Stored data

_____

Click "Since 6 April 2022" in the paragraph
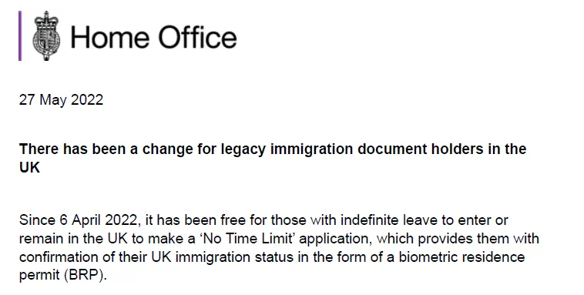The width and height of the screenshot is (584, 295). tap(79, 220)
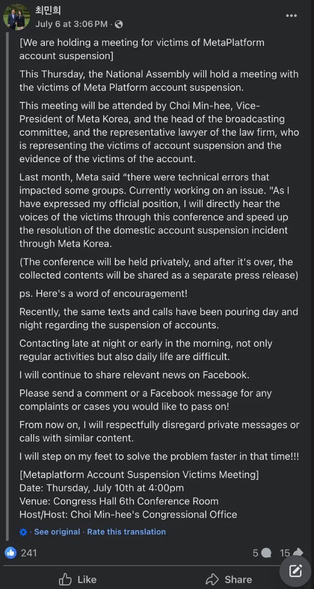Click the globe public audience icon
314x589 pixels.
pos(118,24)

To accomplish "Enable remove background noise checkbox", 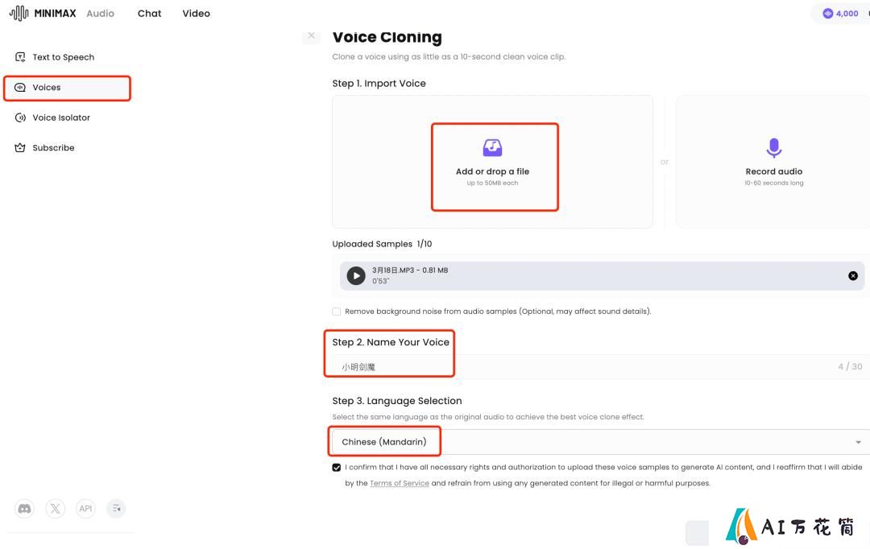I will 336,312.
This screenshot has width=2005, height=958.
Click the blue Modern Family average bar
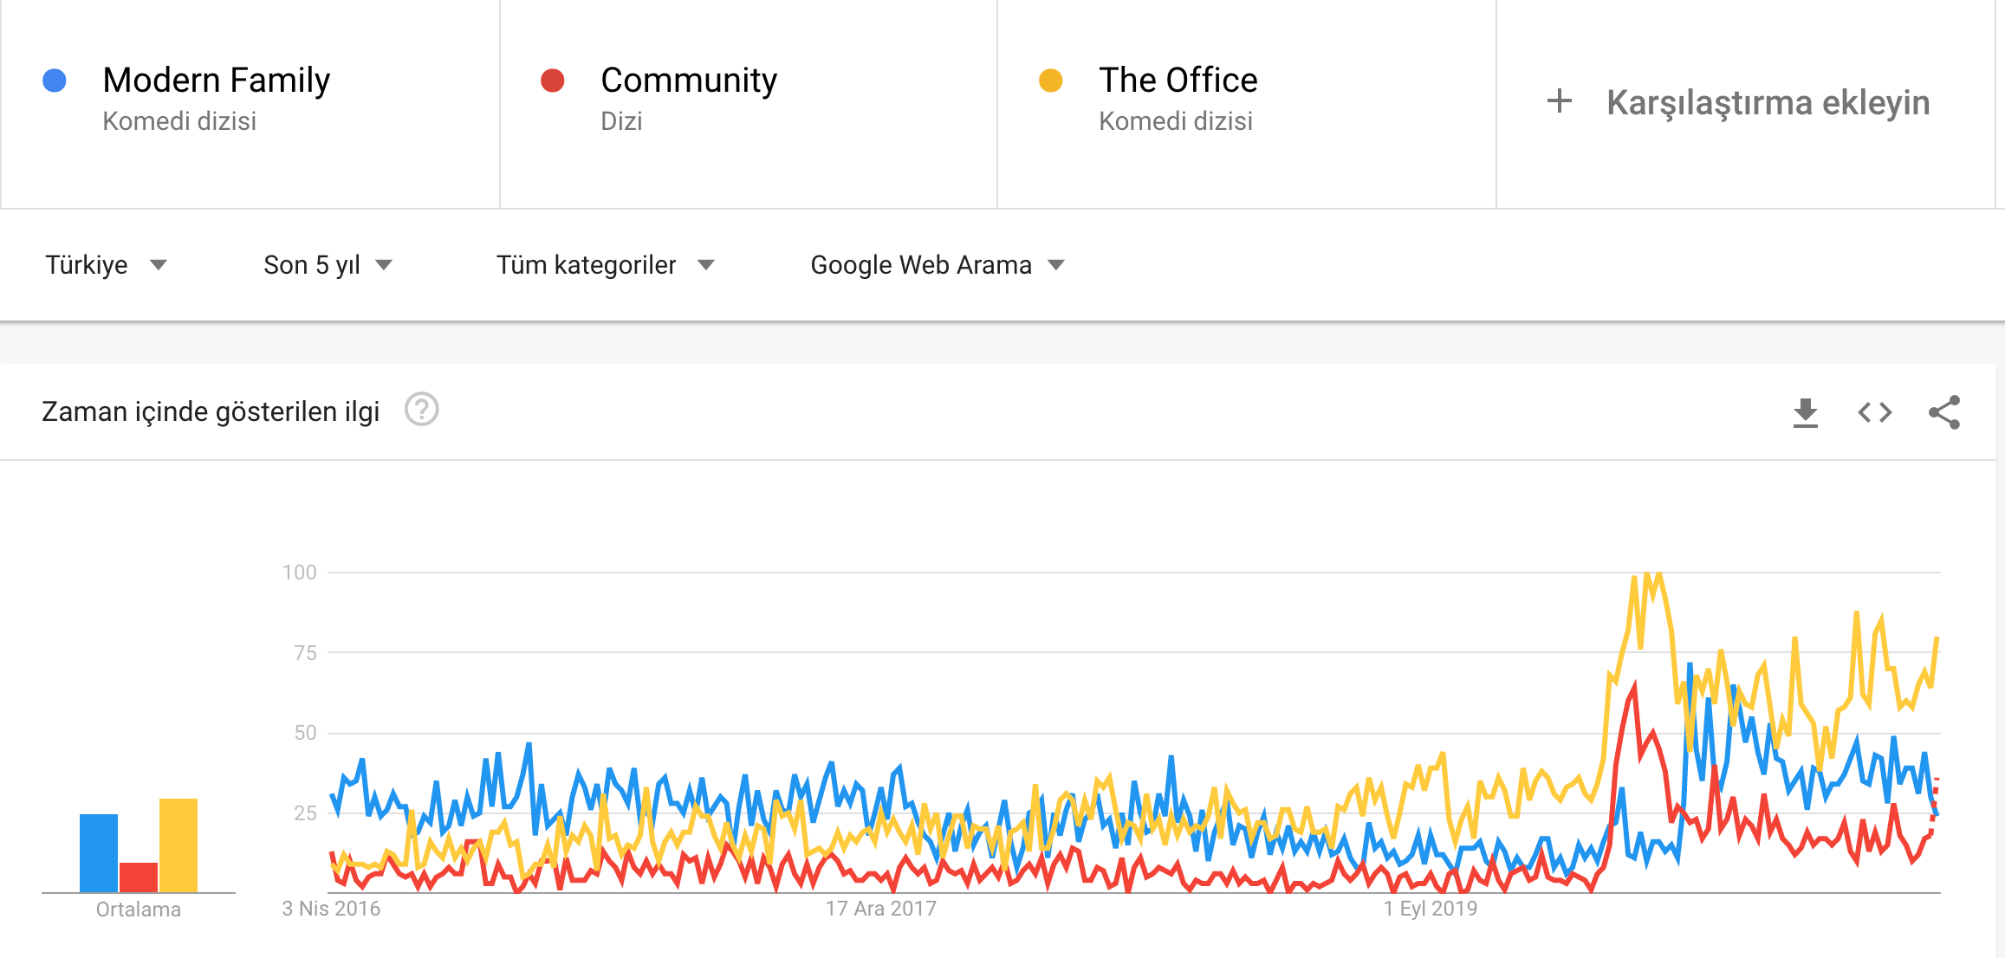coord(99,853)
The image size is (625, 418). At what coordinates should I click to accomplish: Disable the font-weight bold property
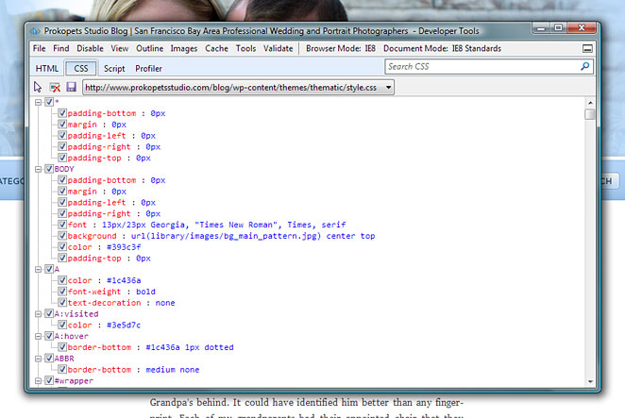point(62,292)

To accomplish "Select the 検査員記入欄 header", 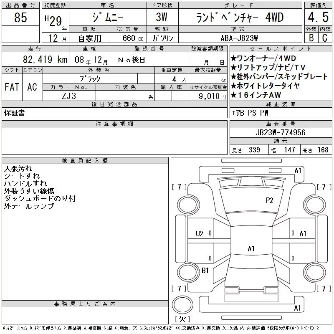I will [85, 161].
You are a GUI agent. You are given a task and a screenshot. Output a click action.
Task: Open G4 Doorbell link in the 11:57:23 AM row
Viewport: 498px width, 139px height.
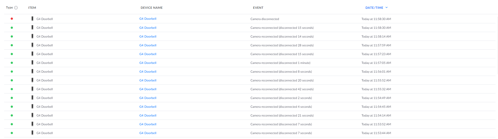[148, 54]
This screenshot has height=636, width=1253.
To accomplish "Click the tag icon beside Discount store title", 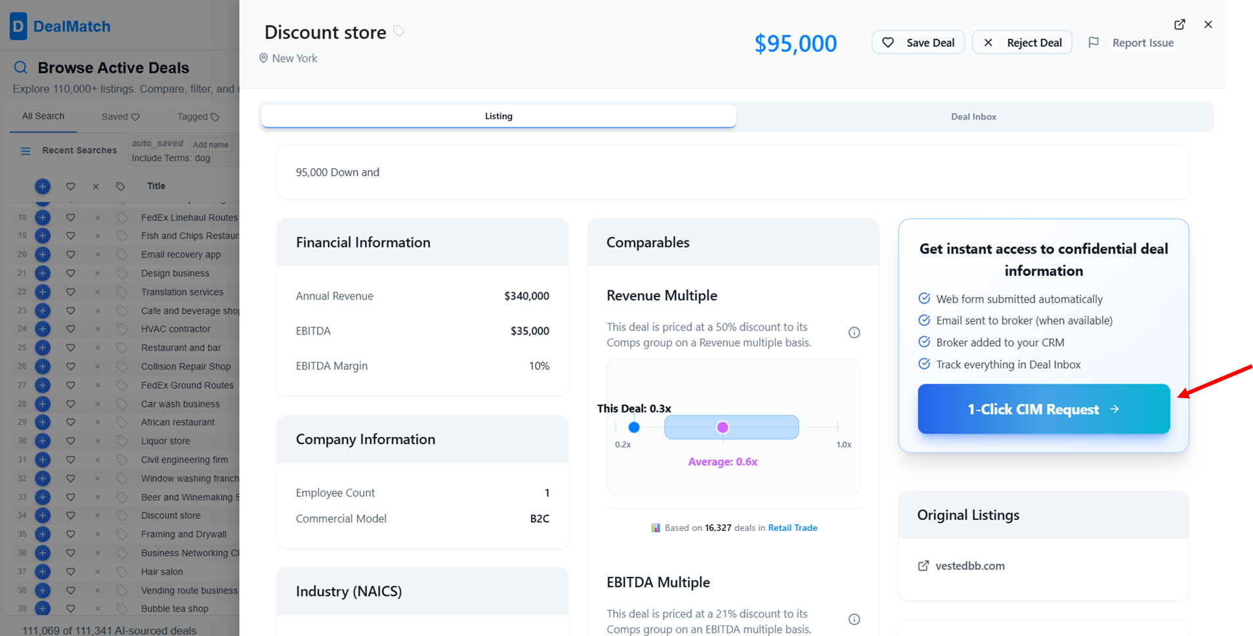I will [398, 31].
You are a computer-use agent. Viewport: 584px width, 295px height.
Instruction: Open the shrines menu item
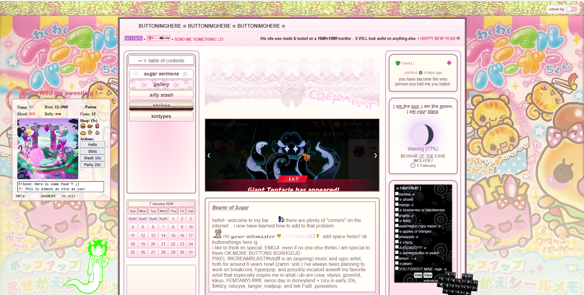(161, 106)
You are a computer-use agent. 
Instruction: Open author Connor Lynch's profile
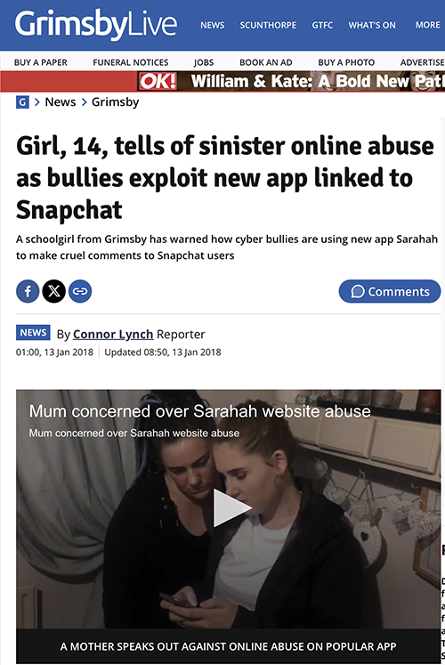(x=113, y=334)
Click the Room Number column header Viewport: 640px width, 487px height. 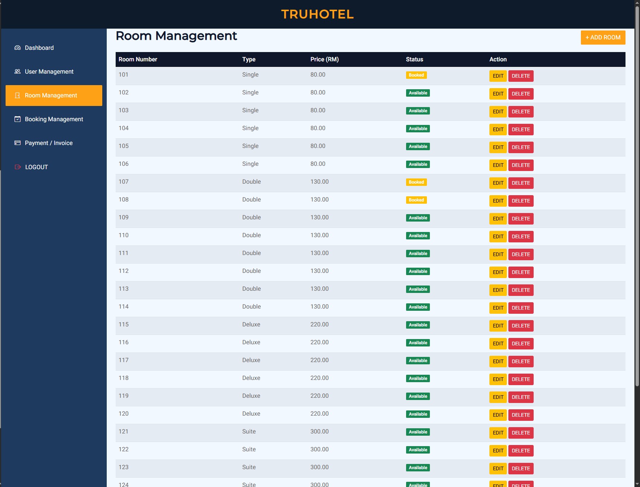coord(138,59)
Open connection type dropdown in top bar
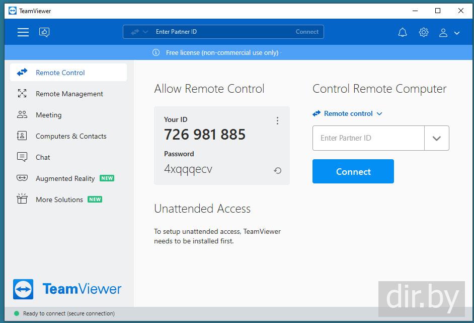 139,32
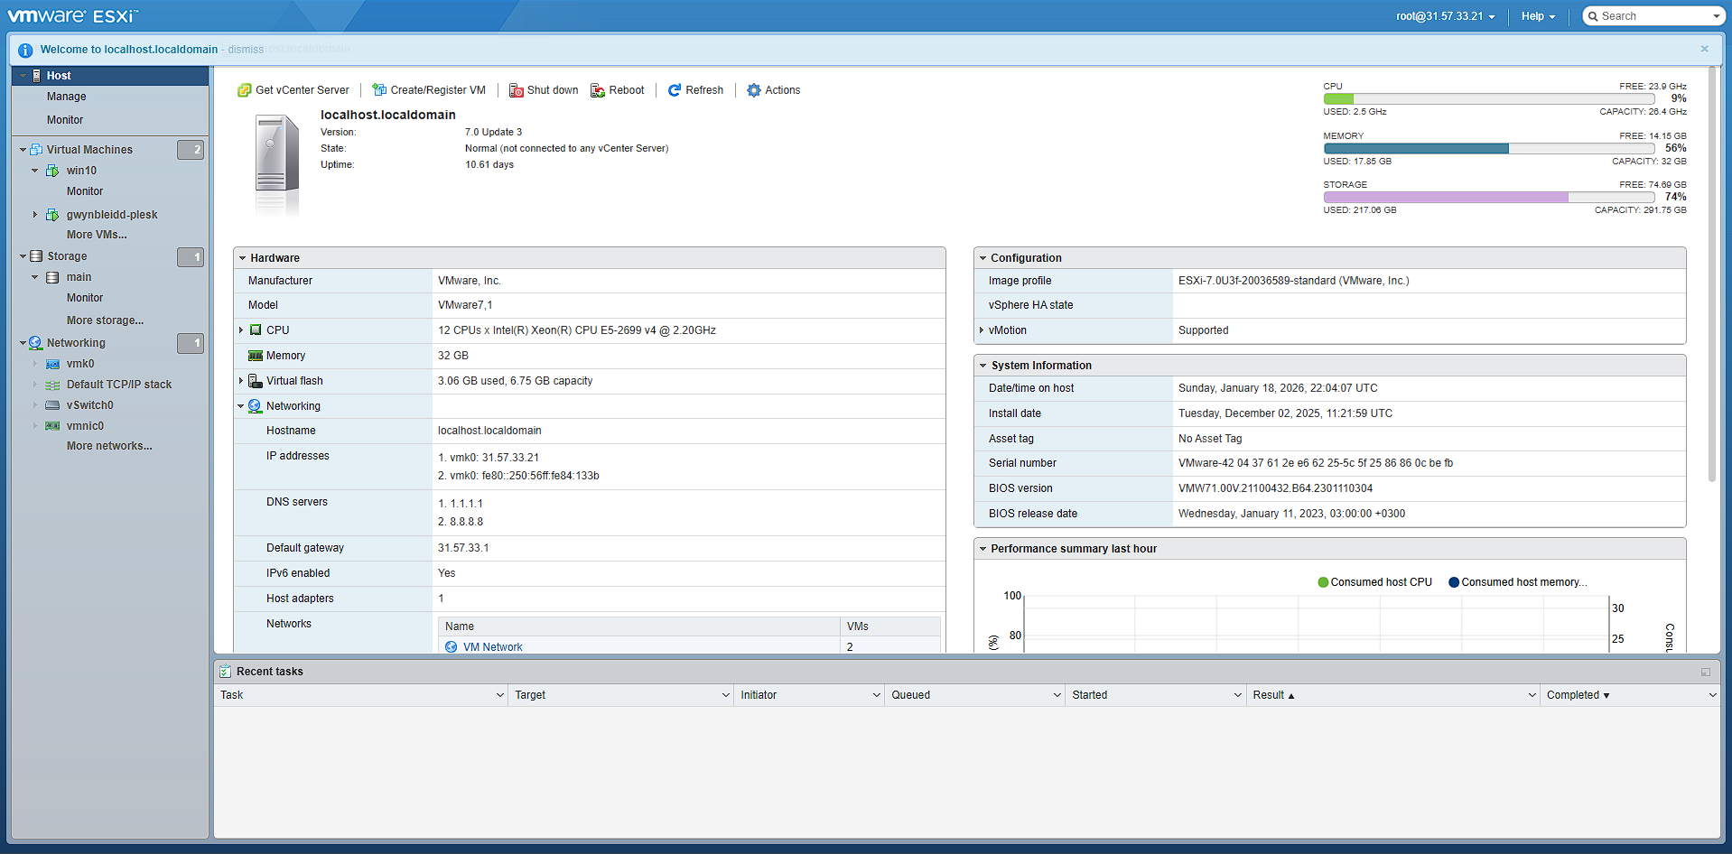
Task: Expand the CPU hardware row
Action: pyautogui.click(x=241, y=330)
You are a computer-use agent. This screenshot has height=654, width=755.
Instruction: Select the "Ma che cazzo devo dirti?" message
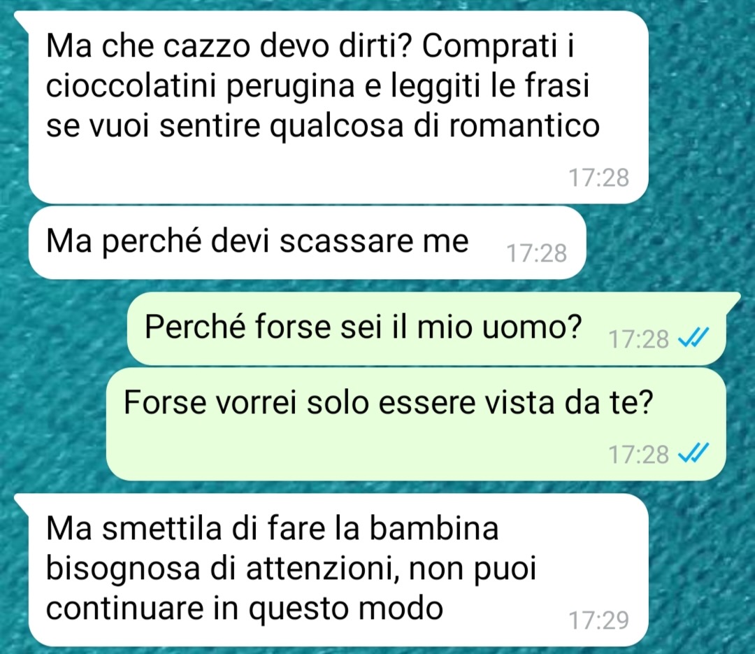(x=338, y=107)
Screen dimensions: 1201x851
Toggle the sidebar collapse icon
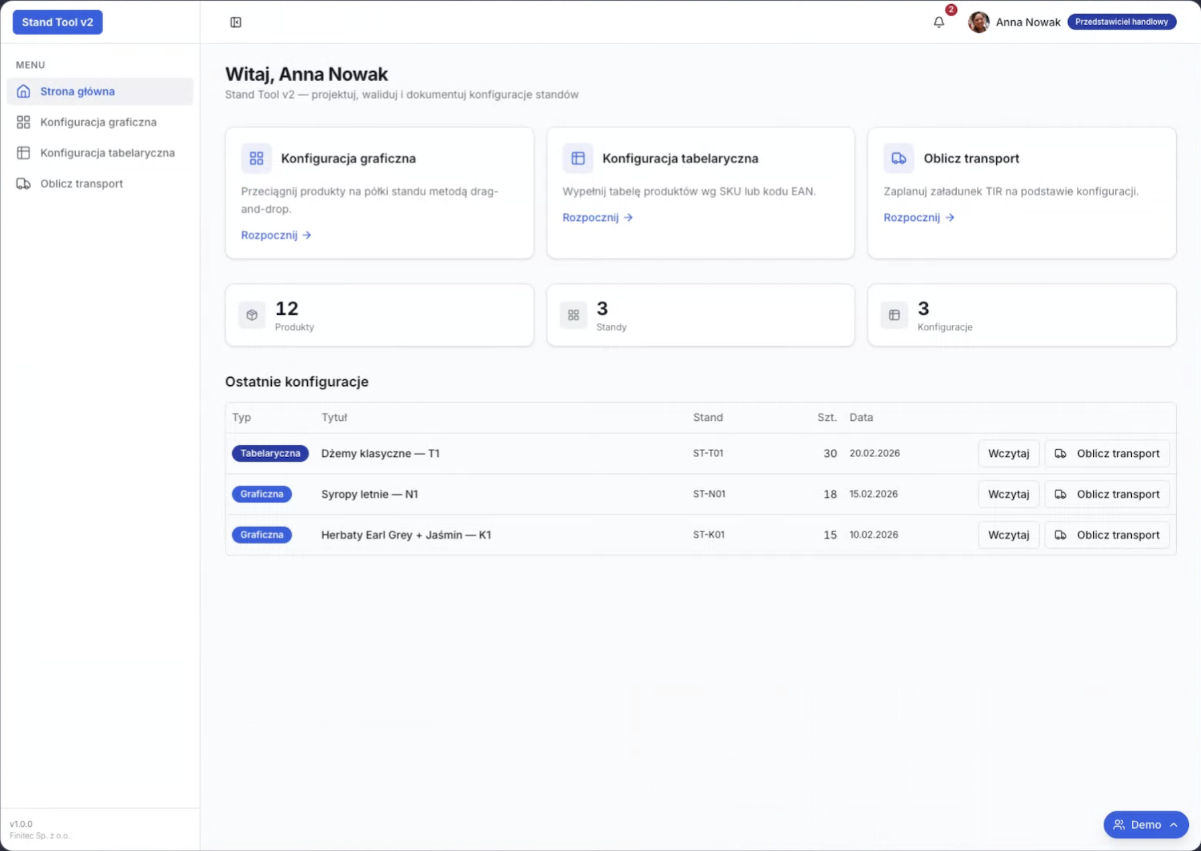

_____

● **Assignment**: Check each line of the data above for the word "agent", then state how many lines have it. Give the number alone.

● **Expected answer**: 4